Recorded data
----

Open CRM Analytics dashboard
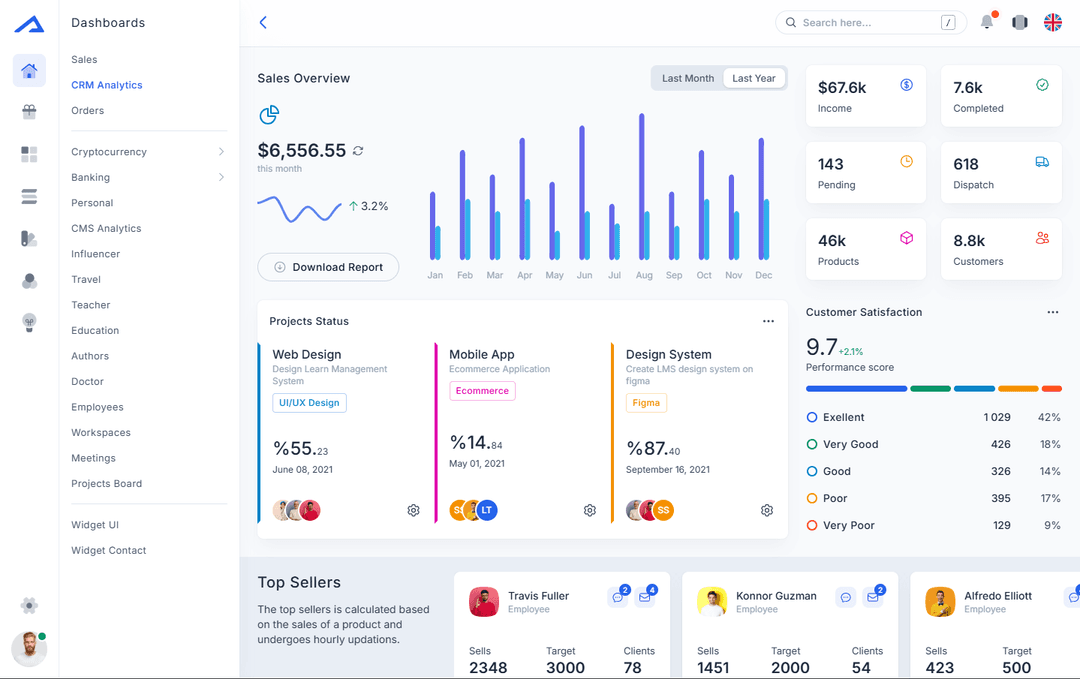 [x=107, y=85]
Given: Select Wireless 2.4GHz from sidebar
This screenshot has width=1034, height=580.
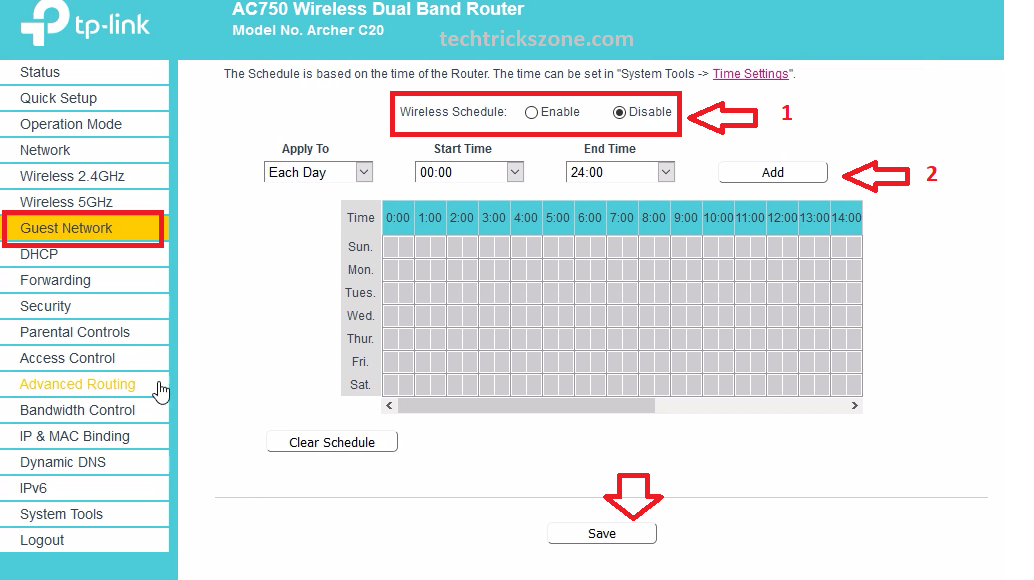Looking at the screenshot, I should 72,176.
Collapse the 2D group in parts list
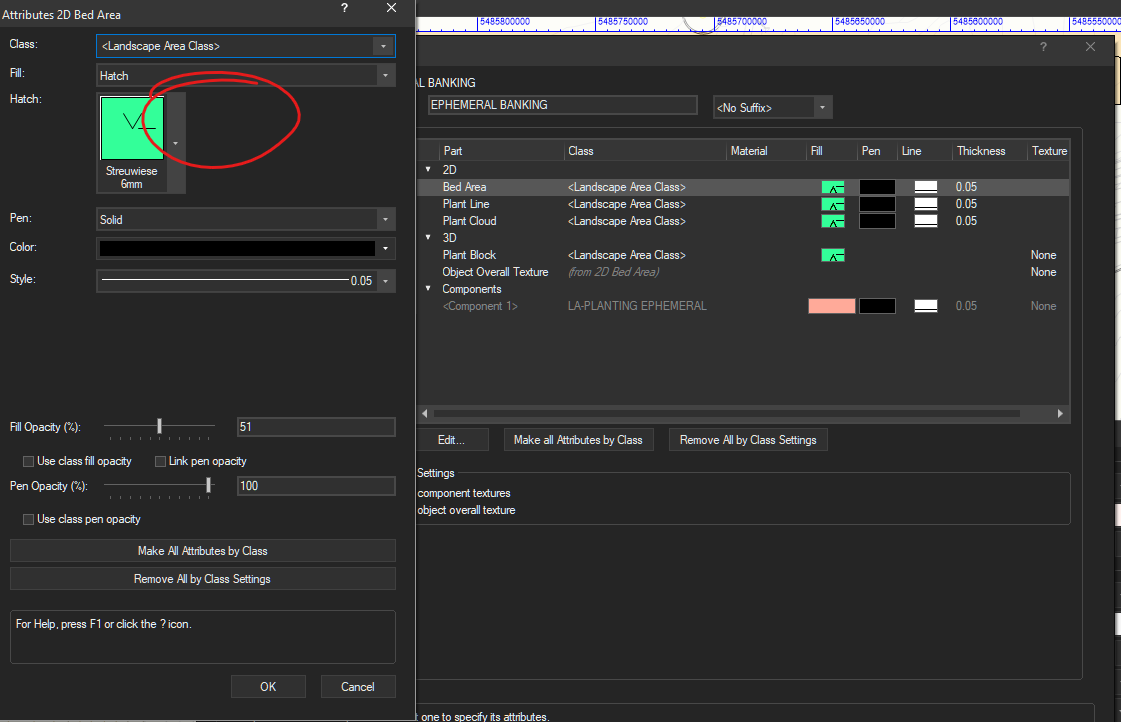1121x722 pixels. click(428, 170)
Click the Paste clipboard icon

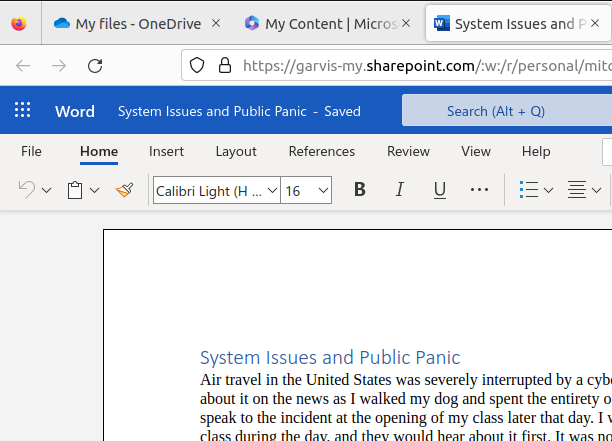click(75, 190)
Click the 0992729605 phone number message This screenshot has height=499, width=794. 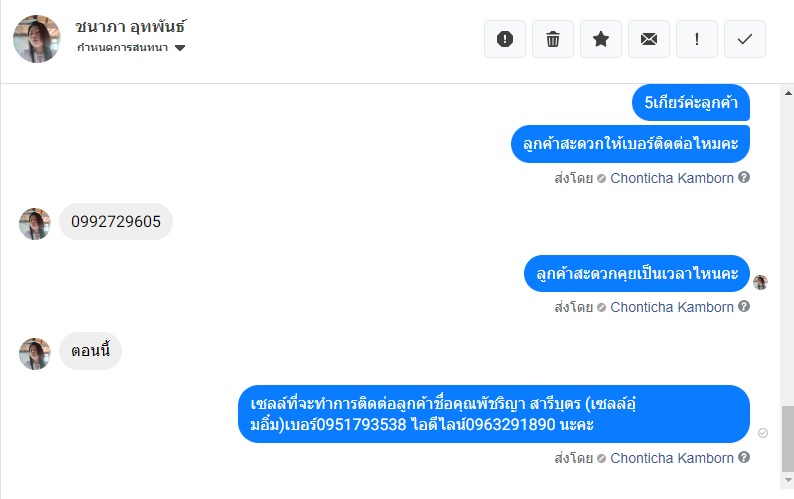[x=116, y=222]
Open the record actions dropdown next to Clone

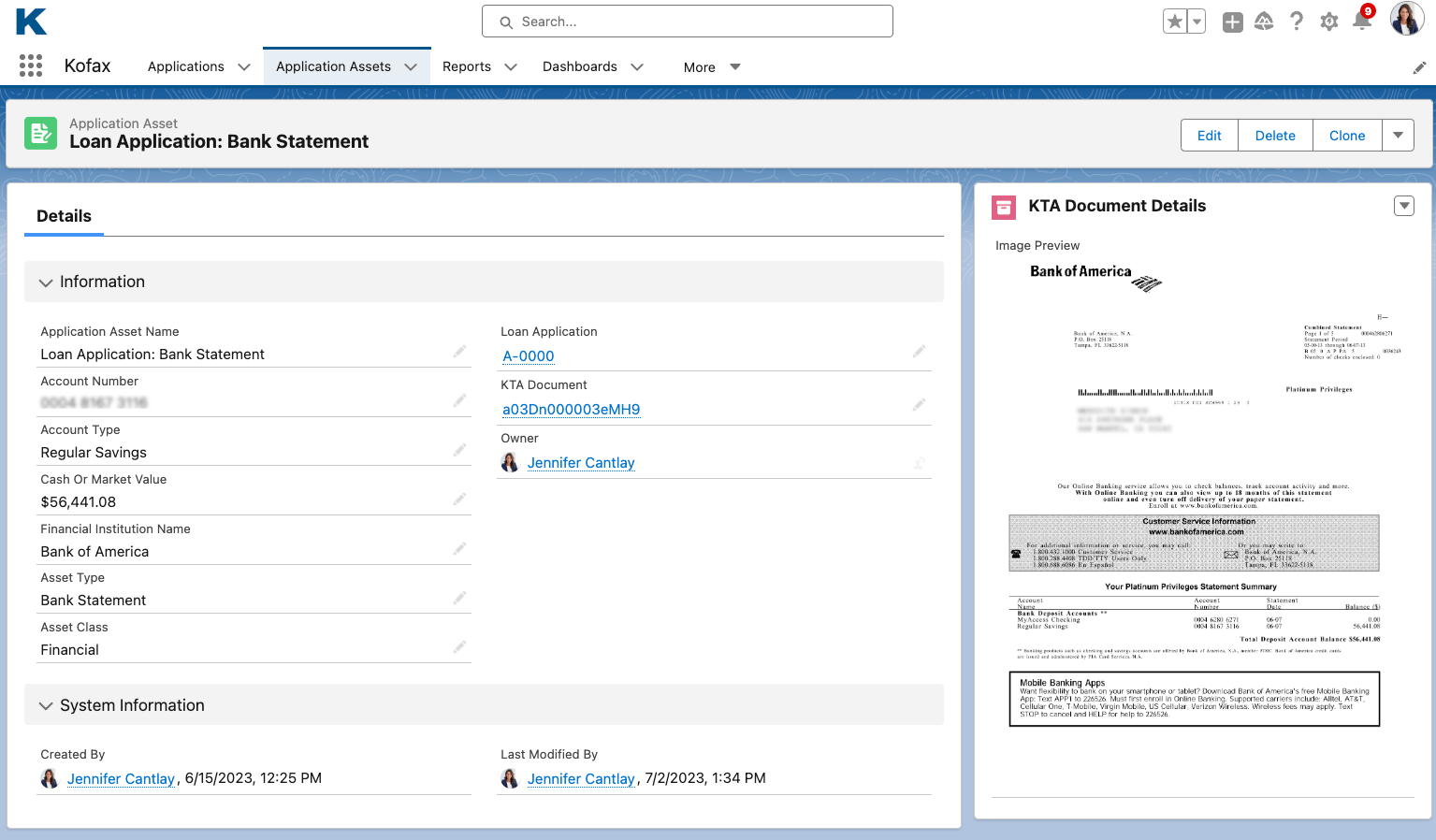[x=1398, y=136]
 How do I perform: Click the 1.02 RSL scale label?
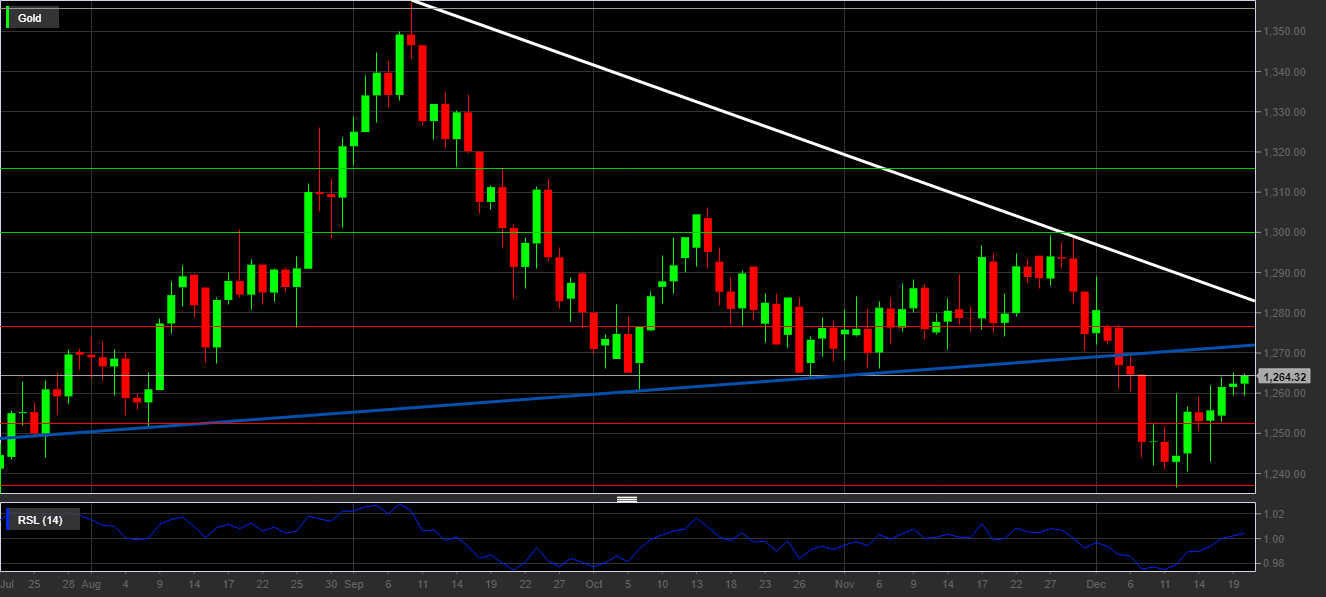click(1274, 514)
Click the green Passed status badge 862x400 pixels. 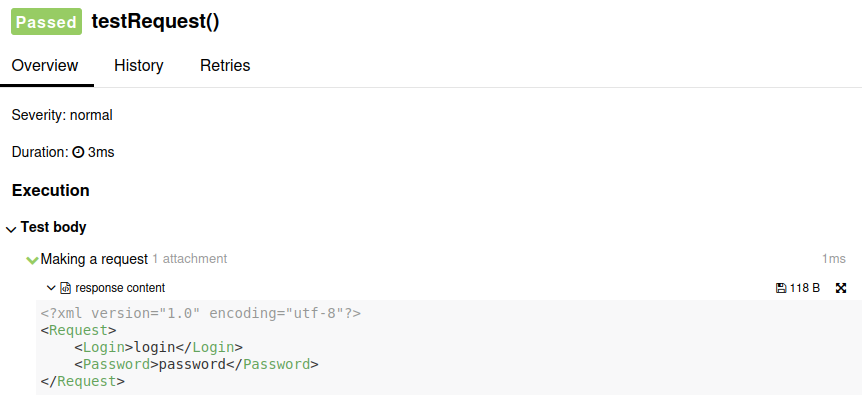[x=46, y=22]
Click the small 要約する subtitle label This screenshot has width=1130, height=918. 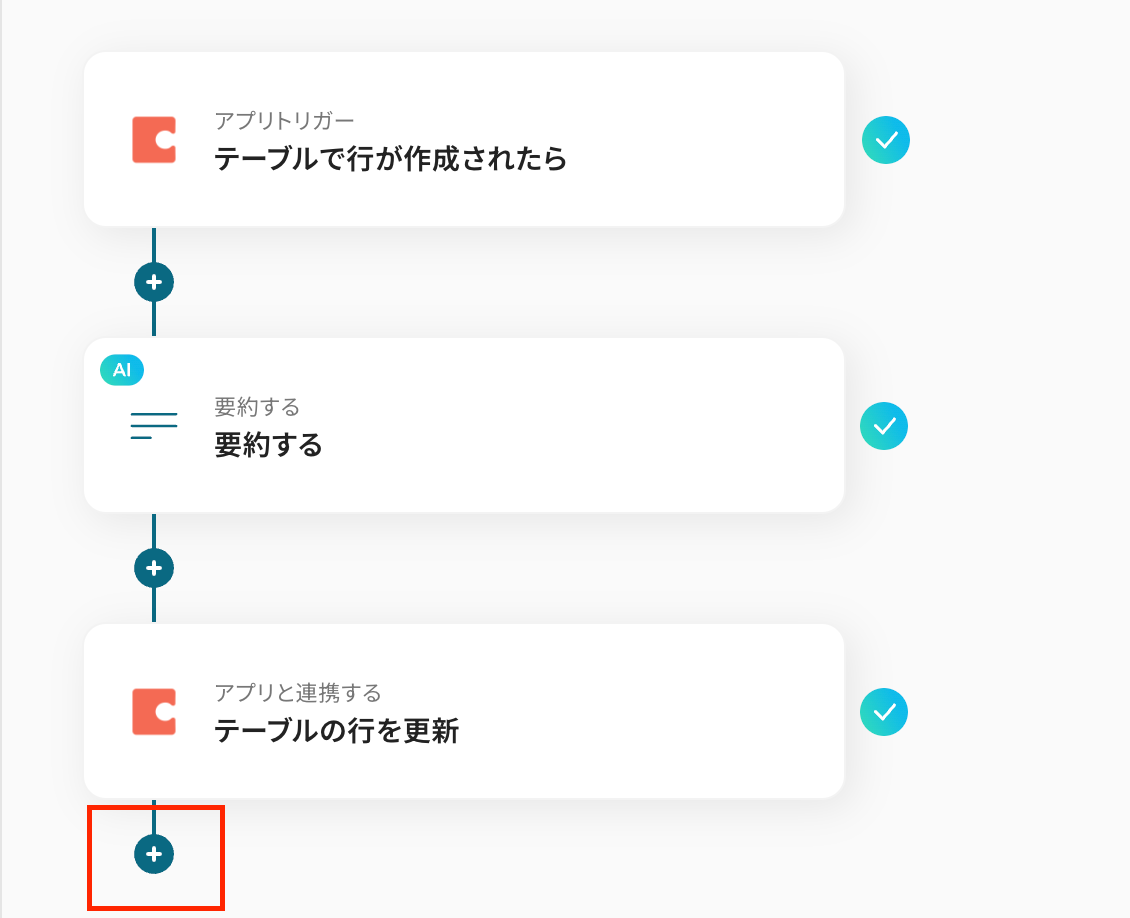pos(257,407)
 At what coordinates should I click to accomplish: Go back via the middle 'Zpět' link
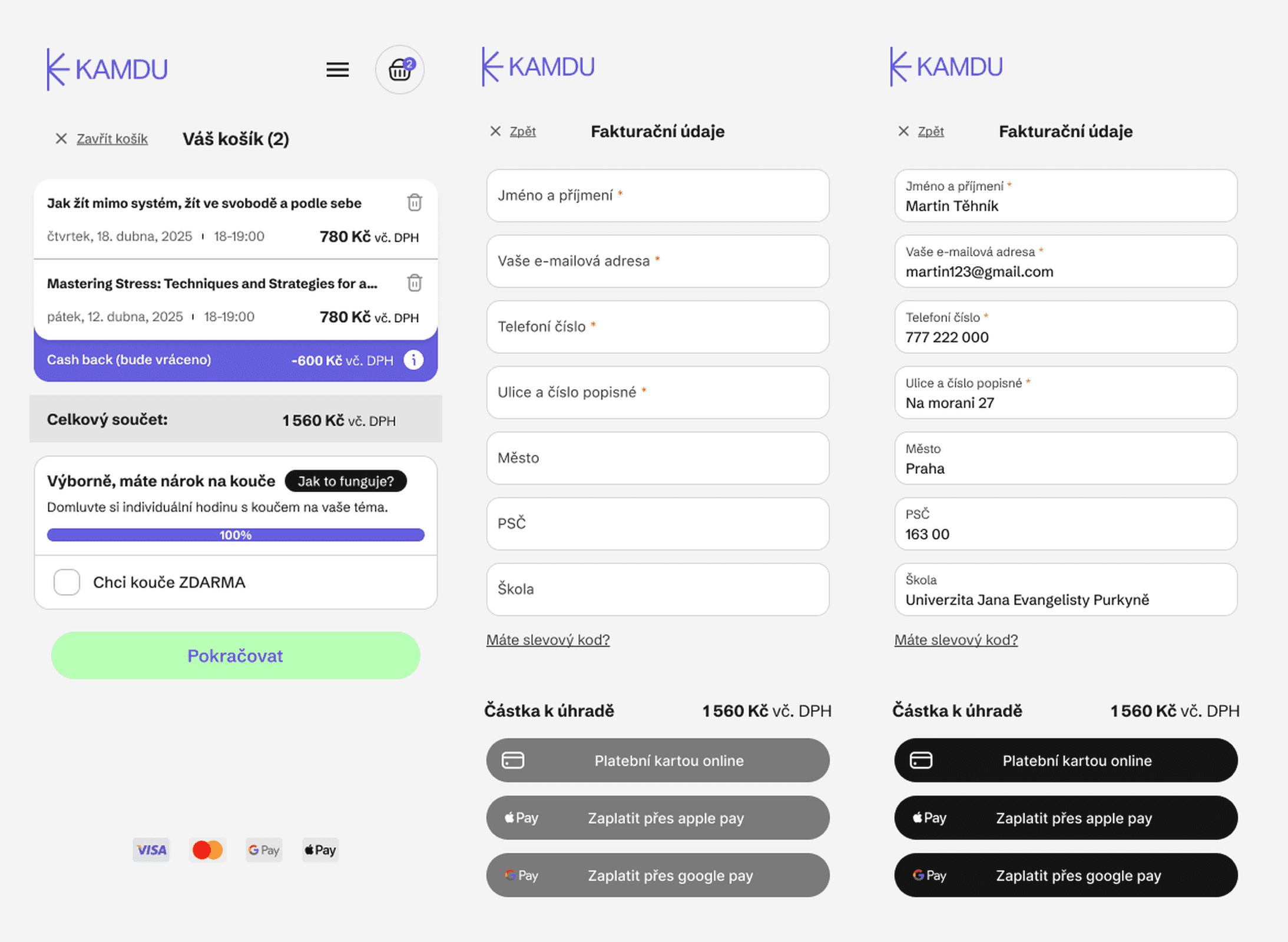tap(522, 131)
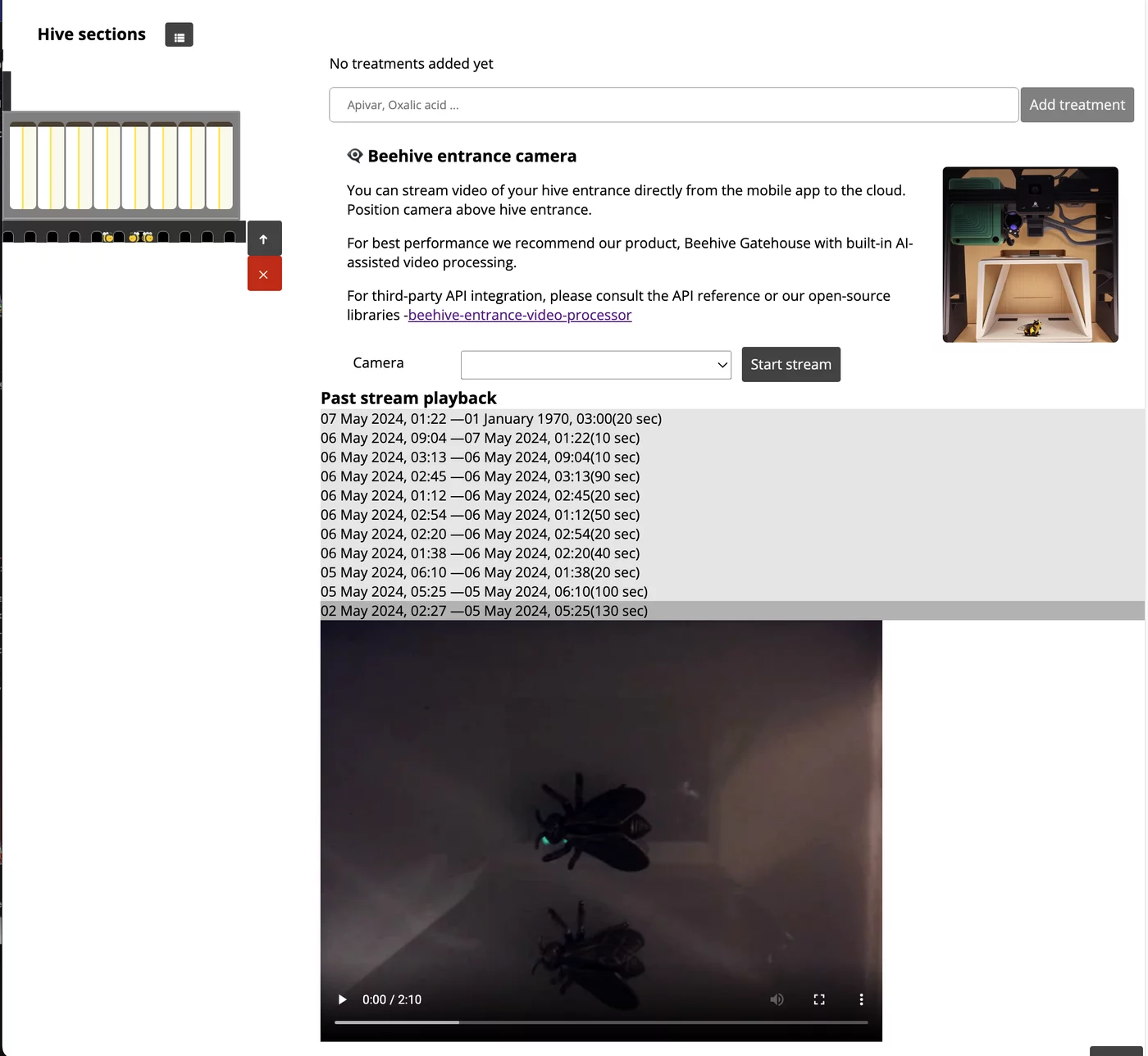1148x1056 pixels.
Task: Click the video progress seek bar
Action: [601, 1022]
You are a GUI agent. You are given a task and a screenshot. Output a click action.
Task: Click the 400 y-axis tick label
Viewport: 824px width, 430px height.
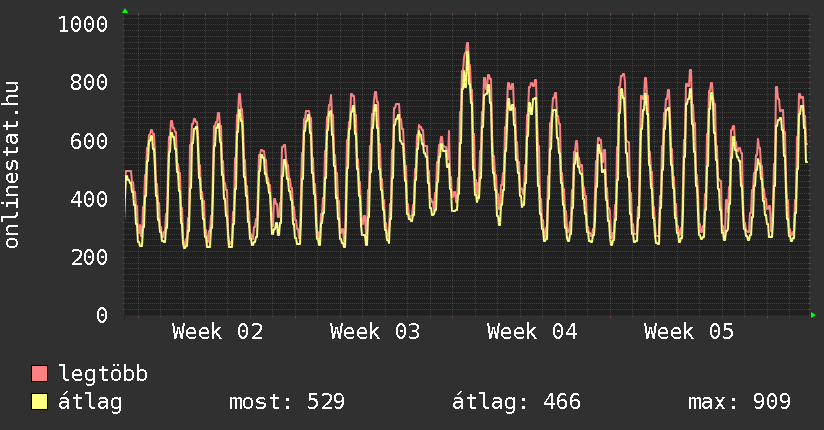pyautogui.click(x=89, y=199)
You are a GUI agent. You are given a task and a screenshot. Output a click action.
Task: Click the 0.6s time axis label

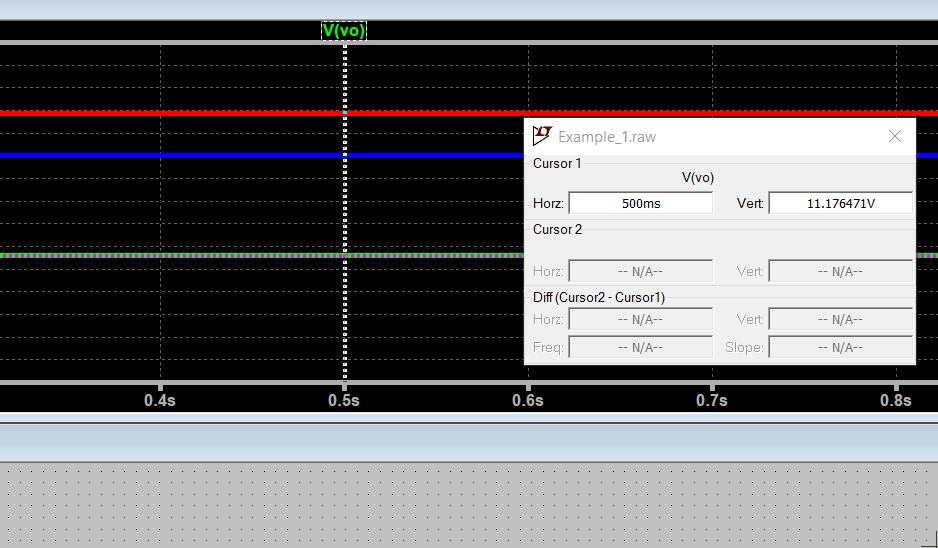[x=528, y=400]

----

All lines from the one holding "At what coordinates" through the last line of the entries, and nothing else, are to be output exactly; leave out the pictures.

__Answer space__
 At what coordinates should I click to accomplish: Go back via the middle 'Zpět' link
tap(522, 131)
1148x1056 pixels.
Task: Click the video progress seek bar
Action: [601, 1022]
You are a GUI agent. You are given a task and a screenshot. Output a click action.
Task: Click the 400 y-axis tick label
Viewport: 824px width, 430px height.
pyautogui.click(x=89, y=199)
You are a GUI agent. You are given a task and a screenshot. Output a click action.
Task: Click the 0.6s time axis label

[x=528, y=400]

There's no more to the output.